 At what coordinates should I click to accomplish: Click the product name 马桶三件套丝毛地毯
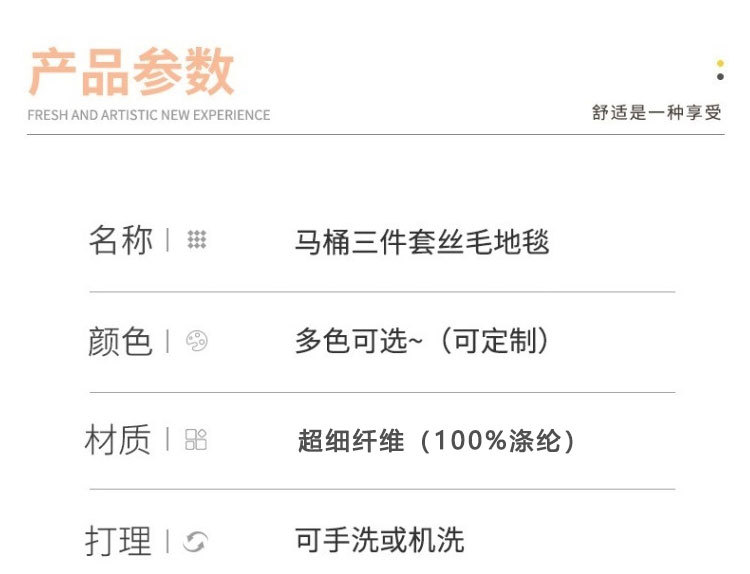[422, 241]
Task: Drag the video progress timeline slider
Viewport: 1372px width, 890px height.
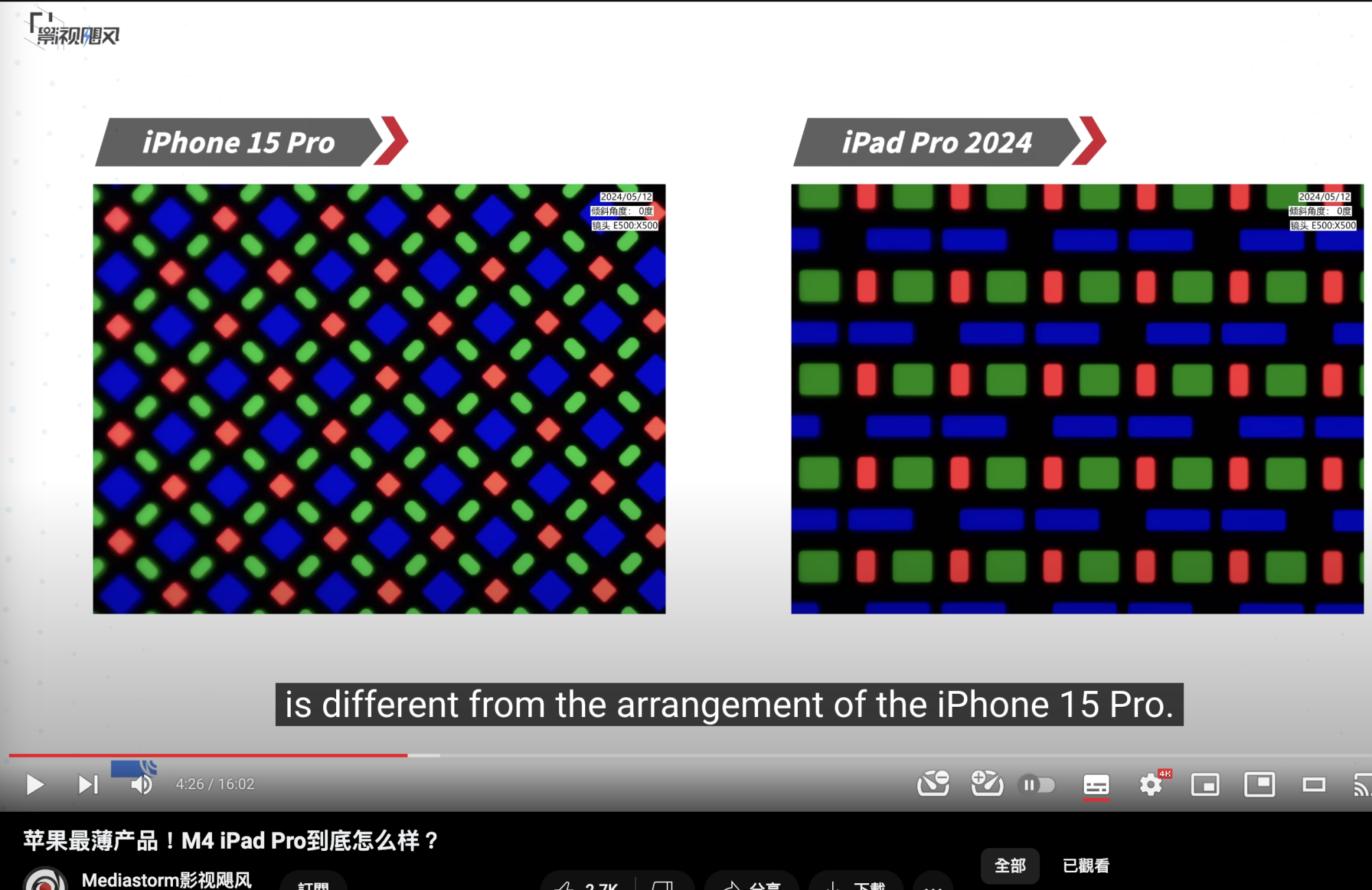Action: 379,757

◇ ◇ ◇ ◇

**Assignment**
What is needed is an exact reprint of every entry, pictures excluded.

**Written solution**
 At what coordinates should I click to accomplish: Click the product name 马桶三件套丝毛地毯
[422, 241]
Task: Drag the video progress timeline slider
Viewport: 1372px width, 890px height.
Action: 379,757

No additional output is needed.